Recipe courtesy of Mary McCartney
Skillet Flatbread Caponata Pizza
- Level: Easy
- Yield: 2 servings
-
- Nutritional Analysis
- Per Serving
- Serving Size
- 1 of 2 servings
- Calories
- 607
- Total Fat
- 30
- Saturated Fat
- 5
- Carbohydrates
- 78
- Dietary Fiber
- 14
- Sugar
- 16
- Protein
- 12
- Cholesterol
- 3
- Sodium
- 639
- Total: 30 min
- Active: 30 min
Ingredients
Caponata Topping:
1 eggplant, stem removed, chopped into 1/2-inch cubes
2 to 3 tablespoons olive oil
1 red onion, thinly sliced
1/2 cup pitted kalamata olives, halved
1/2 cup canned chopped tomatoes
1 teaspoon chili flakes
2 cloves garlic, crushed
Pinch flaky sea salt
Freshly ground black pepper
Flatbread:
1 cup all-purpose flour, plus more for dusting
1/4 cup unsweetened plant-based milk
1 tablespoon olive oil
1 teaspoon baking powder
Pinch flaky sea salt
To serve:
Handful of arugula
Vegan Parmesan, optional
Directions
- For the caponata topping: In a medium sauté pan, sauté the eggplant in the olive oil over medium-high heat for a couple of minutes, until starting to soften. Add the onion and cook until both are soft and are starting to brown, about 8 minutes.

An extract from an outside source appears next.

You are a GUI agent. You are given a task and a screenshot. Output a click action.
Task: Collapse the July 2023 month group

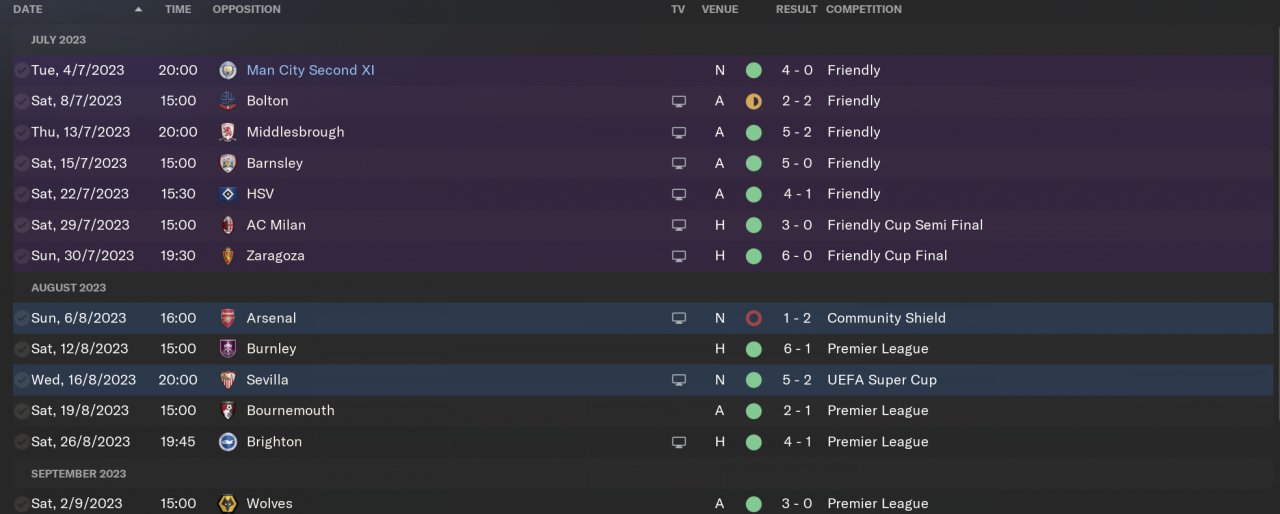click(58, 40)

- Stir in the olives, tomatoes, chili flakes, garlic and salt, season with black pepper and then turn down the heat to a gentle bubbling simmer and leave to cook whilst making the flatbread.
- For the flatbread: Add the flour, plant-based milk, olive oil, baking powder and salt to a large bowl and mix together to form a dough. Form into a round in the bowl, then transfer to a floured work surface. Pat down to flatten and roll out as thin you can get it with a rolling pin so it’s roughly the size of a large nonstick skillet.
- Put your skillet over medium-high heat to heat up. When hot, tip the flatbread carefully in and cook for 3 minutes on each side, until light golden brown.
- Transfer to a serving board and top with the eggplant caponata sauce, spreading it evenly across the flatbread base.
- To serve: Finish off with a handful of arugula and a grating of vegan Parmesan if using.